Publié le 17 avril 2023 Mis à jour le 4 décembre 2024

Entre les nombres premiers et les vibrations des plaques, Sophie Germain ou Antoine Auguste Le Blanc ?

Sophie Germain (1776-1831) est une mathématicienne française qui a apporté des contributions à deux sujets distincts : la théorie des nombres et la mécanique des plaques vibrantes.

Dès sa jeunesse elle se passionne pour les mathématiques, qu’elle étudie en autodidacte. En 1794, l’École Polytechnique vient de s’ouvrir, mais n’est pas accessibles aux filles. Elle suit les cours à travers les syllabus en envoyant des remarques et des questions sous le pseudonyme d’Antoine Auguste Le Blanc. Impressionné par ces textes, le mathématicien Joseph-Louis Lagrange demande à la rencontrer et continue à l’aider dans ses études, sans se soucier du règlement.

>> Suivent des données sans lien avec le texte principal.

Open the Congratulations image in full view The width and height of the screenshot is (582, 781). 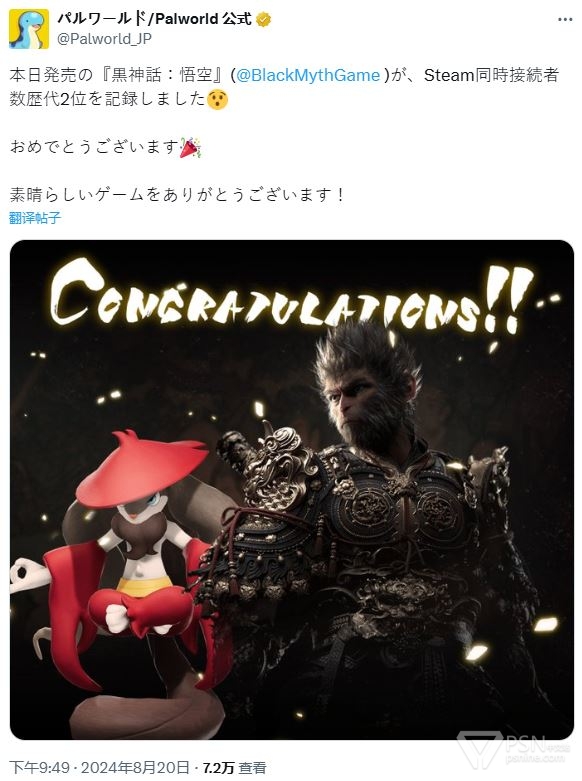[291, 490]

Sophie Germain s’intéresse d’abord à la théorie des nombres, dont Carl Friedrich Gauss vient de publier le grand ouvrage, les Disquisitiones arithmeticae. Elle entame une correspondance avec lui – sous le nom de Le Blanc – échangeant et discutant des propriétés des nombres.

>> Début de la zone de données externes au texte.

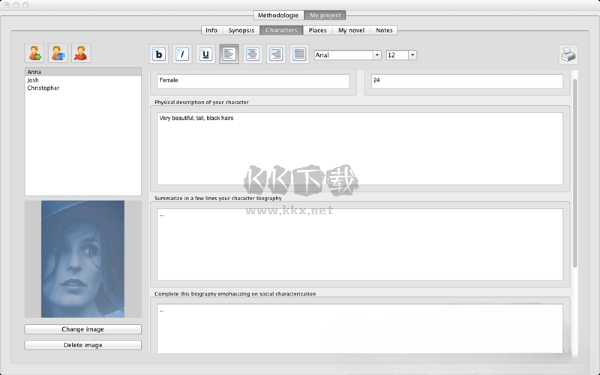This screenshot has height=375, width=600.
Task: Add a new character with green plus icon
Action: coord(34,53)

Mais en 1806, Napoléon Bonaparte remporte la bataille d’Iena et occupe une partie de la Prusse où Gauss vit. Se souvenant qu’Archimède avait été tué par un soldat romain lors de la prise de Syracuse en 212 BC, elle recommande à un ami de sa famille, le Général de Pernety, de veiller au bien-être de Gauss. En fait, celui-ci ne risque rien mais de Pernety lui fait savoir que Mademoiselle Sophie Germain a insisté pour qu’on le protège. Gauss ne peut que répondre qu’il n’a jamais entendu parler de Mlle Germain. Il s’en suit un remarquable échange épistolaire[1] :

En me rendant compte de l’honorable mission dont je l’avais chargé, M. de Pernety m’a mandé qu’il vous avait fait connaître mon nom : cette circonstance me détermine à vous avouer que je ne vous suis pas aussi parfaitement inconnue que vous le croyez ; mais que, craignant le ridicule attaché au titre de femme savante, j’ai autrefois emprunté le nom de M. Le Blanc pour vous écrire et vous communiquer des notes qui, sans doute, ne méritaient pas l’indulgence avec laquelle vous avez bien voulu y répondre. J’espère que la singularité, dont je fais aujourd’hui l’aveu, ne me privera pas de l’honneur que vous m’avez accordé sous un nom emprunté, et que vous ne dédaignerez pas de consacrer quelques instants à me donner directement de vos nouvelles. [Sophie Germain]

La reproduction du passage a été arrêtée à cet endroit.